§ SET TASK
Repeat the lines of the items verbatim, from the line containing "The height and" through the line containing "(x=731, y=489)", inclusive at both ends, omitting the pictures from your answer.

§ TASK INPUTS
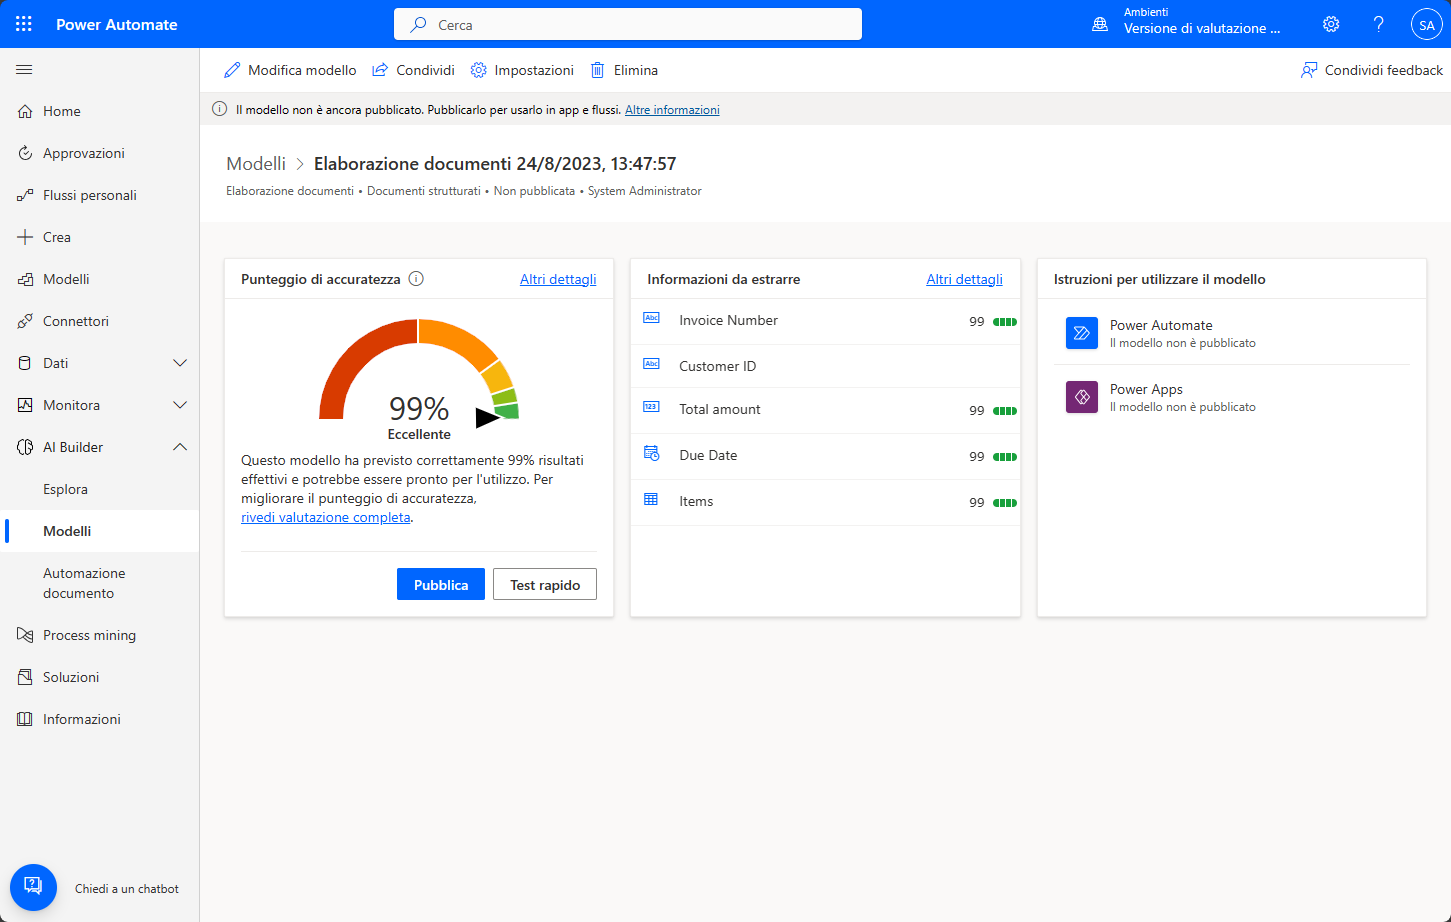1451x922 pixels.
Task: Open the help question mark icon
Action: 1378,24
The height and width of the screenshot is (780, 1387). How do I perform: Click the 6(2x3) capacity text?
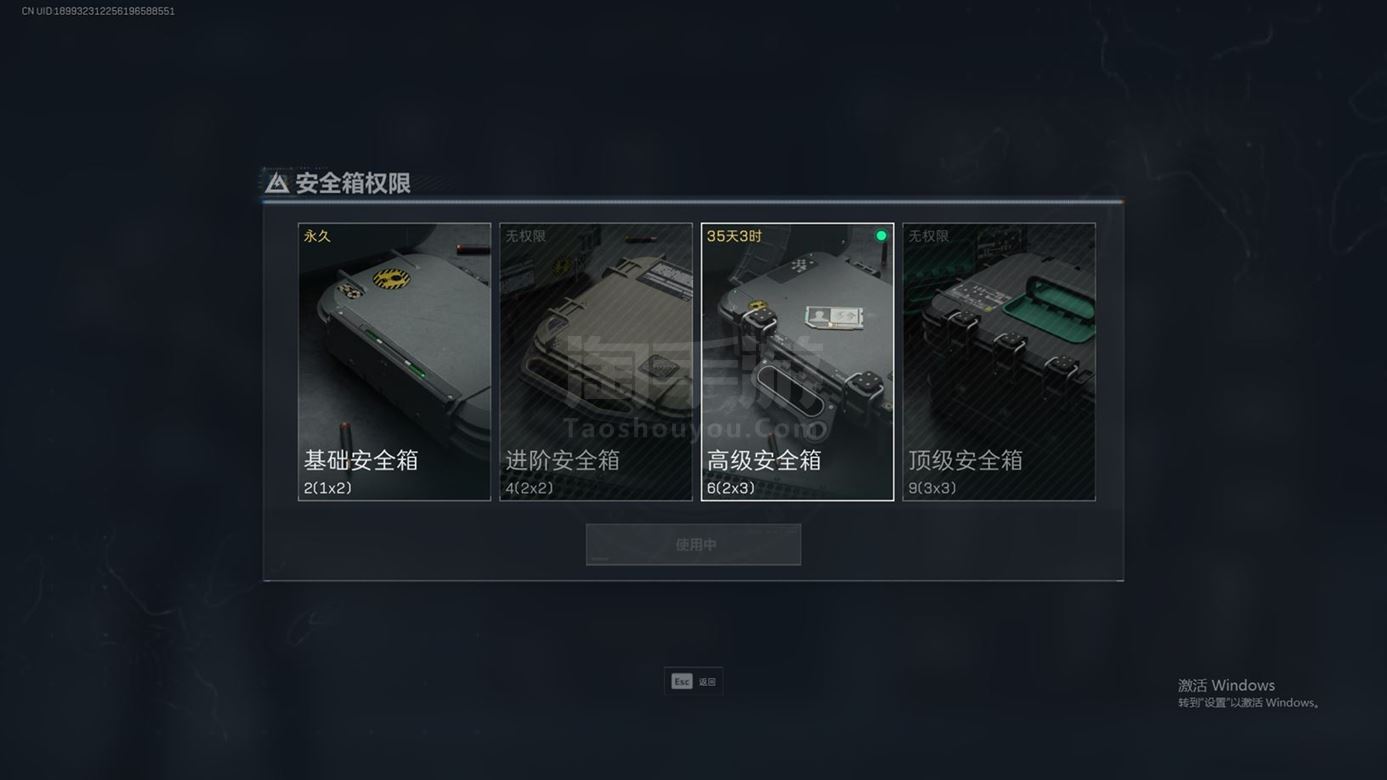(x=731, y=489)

--

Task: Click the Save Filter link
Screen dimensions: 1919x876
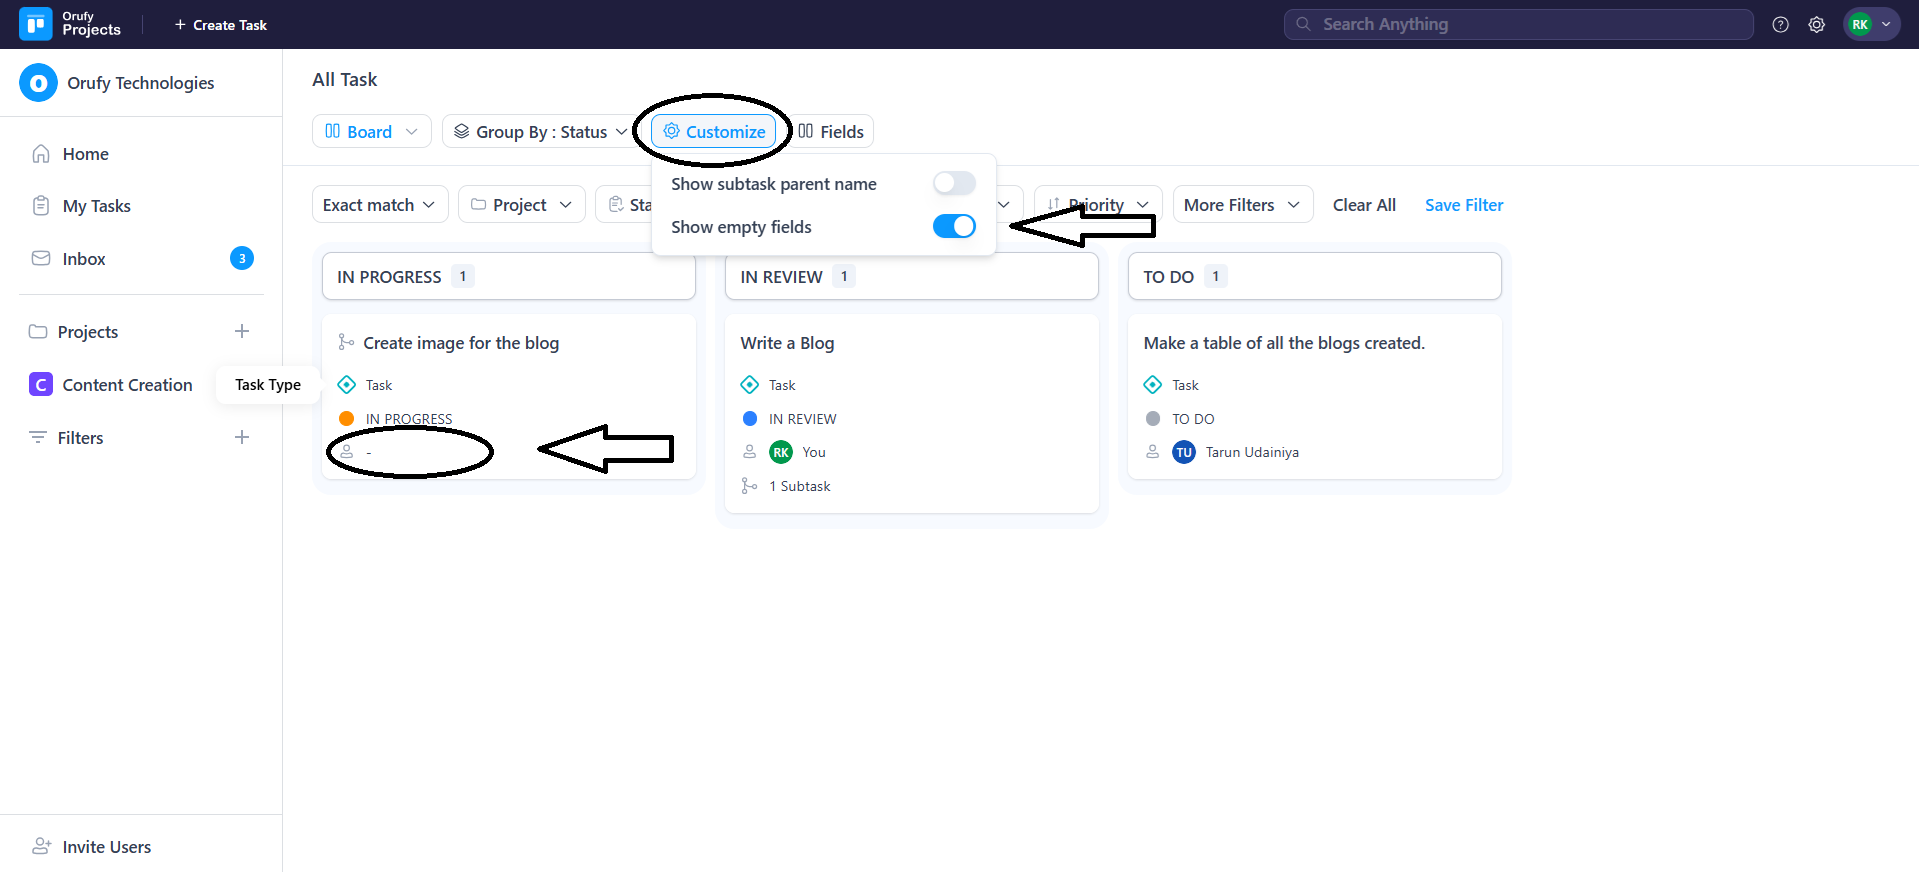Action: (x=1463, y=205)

---

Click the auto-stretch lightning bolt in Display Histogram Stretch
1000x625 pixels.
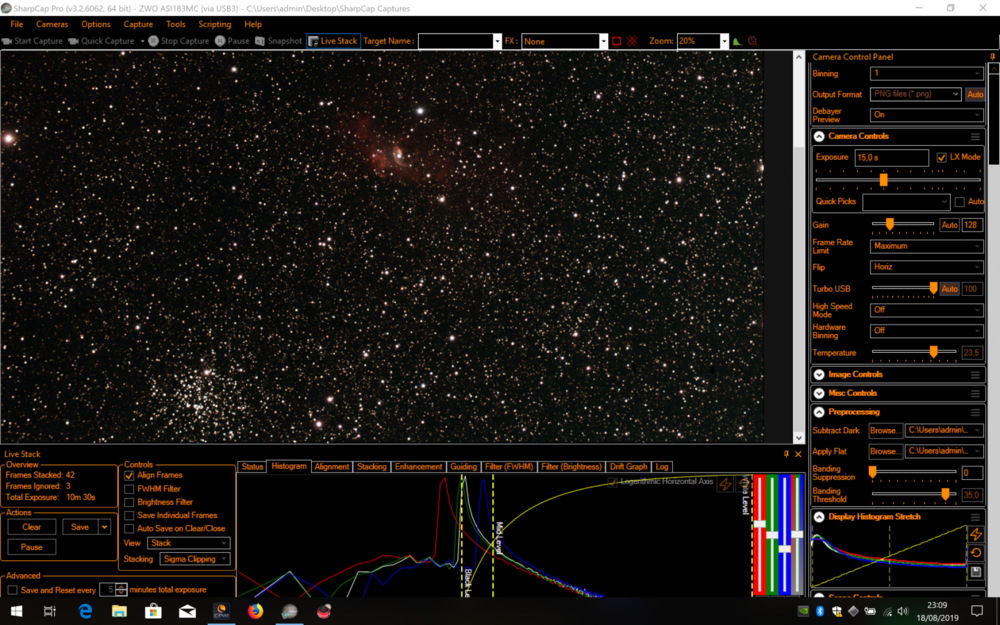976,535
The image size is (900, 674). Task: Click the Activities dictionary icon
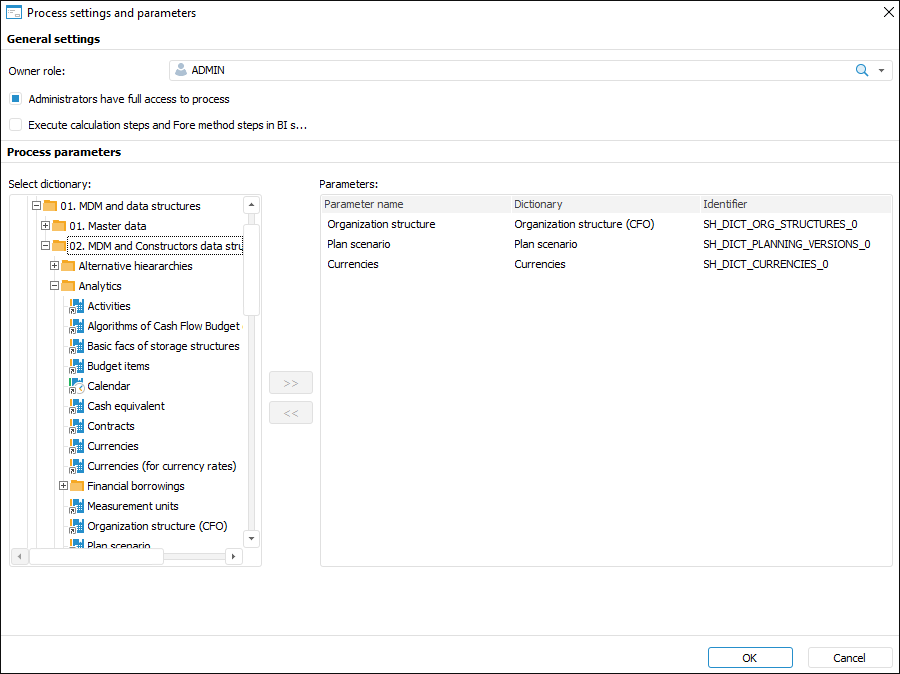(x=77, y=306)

§ ANSWER IN FULL
The height and width of the screenshot is (780, 1387). How do I perform: Click the 6(2x3) capacity text?
(x=731, y=489)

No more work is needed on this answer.